| TEXTO |
○ ○ ○ ○

Jamais tive a pretensão de ser mais do que sou. Mas leiam a entrevista do historiador Carlos Fico e comparem, logo abaixo, com a análise que fiz da crise entre o governo e os militares. Respeito muito o Reynaldo Azevedo, mas seu ódio ao governo e ao PT o tem levado a exagerar nas análises, vendo coisas onde não existem.
Matéria do Globo:
Governo exagerou ao punir oficiais da reserva, diz historiador
Para Carlos Fico, militares erraram, mas é preciso serenidade
RIO - O historiador Carlos Fico, ex-integrante do projeto Memórias
Reveladas e um dos mais ativos defensores da abertura dos arquivos da
ditadura, disse que o governo exagerou na dose ao determinar punição de
militares da reserva. Para ele, a crise é um mau começo para a Comissão
da Verdade, pois assusta e afugenta os que pensavam em contribuir com
informações e documentos. Para ele, o ministro da Defesa, Celso Amorim,
deveria ter entregado o problema aos comandantes militares. Fico não
quer participar da comissão. Ele teme que o resultado leve a uma
“verdade histórica” única, a exemplo do que ocorreu com outros países
que tiveram o mesmo processo, enquanto “um historiador deve trabalhar
com o conceito de que não existe uma verdade absoluta”.
O Globo - A Comissão da Verdade conseguirá atingir o seu objetivo: a verdade?

○ ○ ○ ○

| INSTRUÇÃO |
Prossiga o texto sobre a crise entre o governo e os militares a partir do ponto em que ele para. Os registros são um material à parte e não têm relação com o texto.

| INFORMAÇÕES EXTRAÍDAS |
○ ○ ○ ○

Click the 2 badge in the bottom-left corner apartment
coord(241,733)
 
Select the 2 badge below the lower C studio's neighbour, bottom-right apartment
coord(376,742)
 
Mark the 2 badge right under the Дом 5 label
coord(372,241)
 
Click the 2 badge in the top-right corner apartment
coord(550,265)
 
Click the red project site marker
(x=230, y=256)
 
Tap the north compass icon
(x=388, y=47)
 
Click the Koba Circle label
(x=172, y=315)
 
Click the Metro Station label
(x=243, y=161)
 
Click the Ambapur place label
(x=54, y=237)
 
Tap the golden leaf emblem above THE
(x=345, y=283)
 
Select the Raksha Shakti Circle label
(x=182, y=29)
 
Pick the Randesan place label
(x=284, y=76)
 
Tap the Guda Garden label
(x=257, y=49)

○ ○ ○ ○

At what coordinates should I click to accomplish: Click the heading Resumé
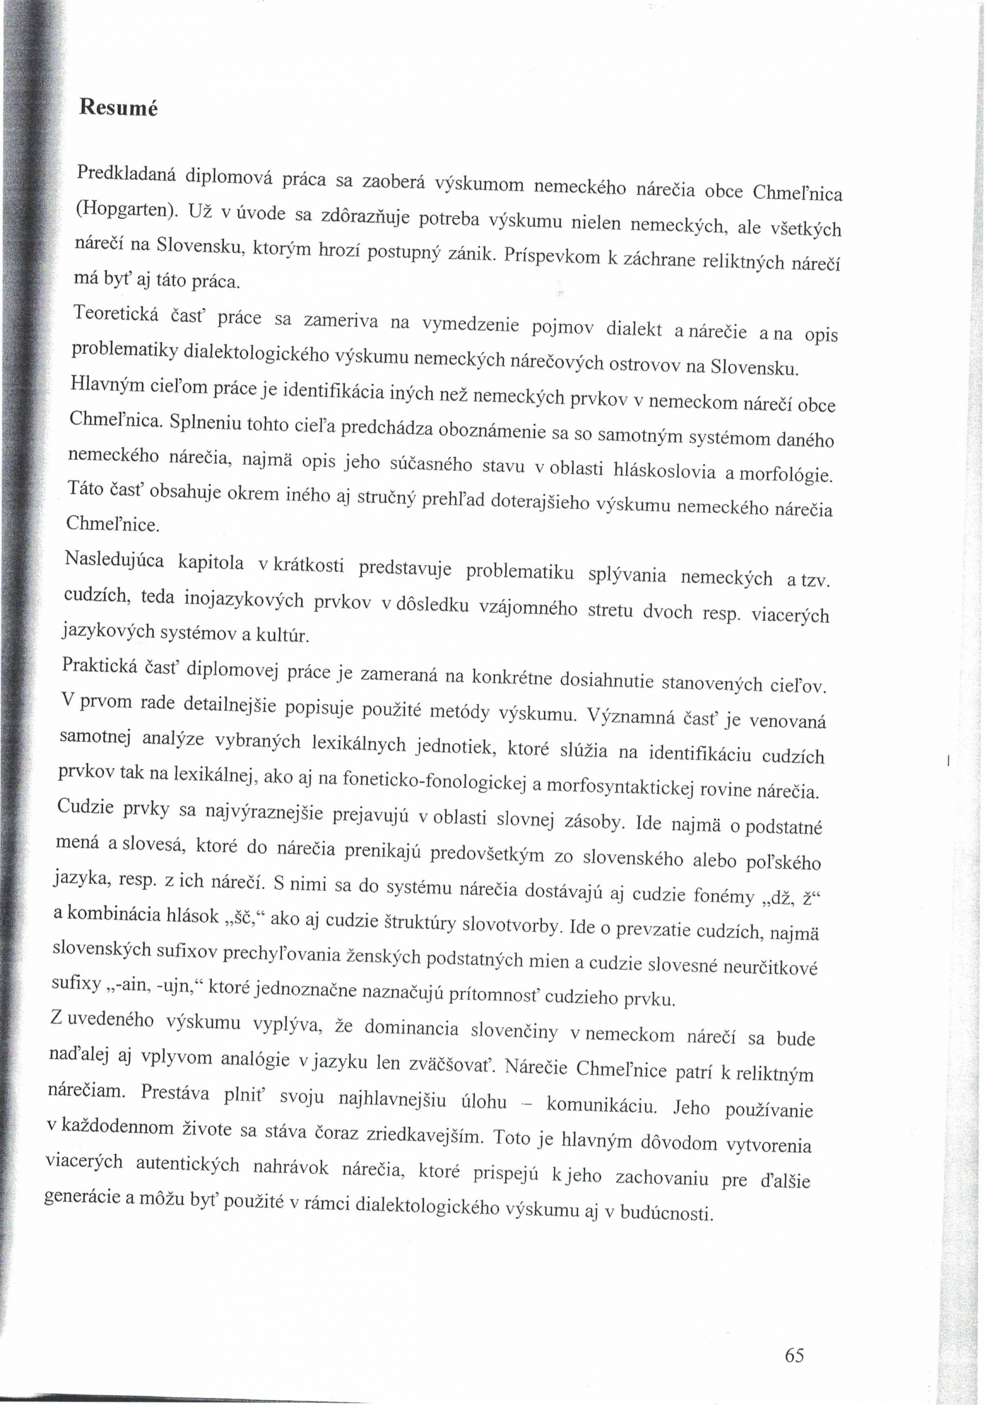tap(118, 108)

○ ○ ○ ○

| RESPOSTA DO EXERCÍCIO |
CARLOS FICO:
A expressão não pode ser entendida como estabelecimento da verdade
oficial. O desafio da comissão é não cair em uma leitura unívoca.
Comissões da Verdade em todo o mundo acabaram produzindo um relatório,
associado a seus membros, que vira a narrativa oficial. Para os
historiadores, o conceito de verdade não é absoluto.
O senhor, como historiador com extensa produção acadêmica sobre o regime, tem vontade de atuar na comissão?
FICO:
A presença de um historiador na Comissão da Verdade é um problema. A
Associação Nacional dos Historiadores acha que devemos participar, mas
eu discordo. Não compete ao historiador entrar. Isso por conta da
definição teórica do que é verdade para o historiador. Os historiadores
podem, no máximo, colaborar com informações. Além do mais, na História
do tempo presente, não podemos nos esquecer da dimensão ético-moral. A
atrocidade cometida no período é indiscutível. Isso introduz um viés:
não se pode ter uma atitude objetiva que desconheça os assassinatos e a
tortura. Não se pode humanizar o algoz.
E quanto às
críticas que minimizam a dimensão da ditadura no Brasil, sustentando que
ela foi mais branda do que a dos países vizinhos que passaram pelo
mesmo processo?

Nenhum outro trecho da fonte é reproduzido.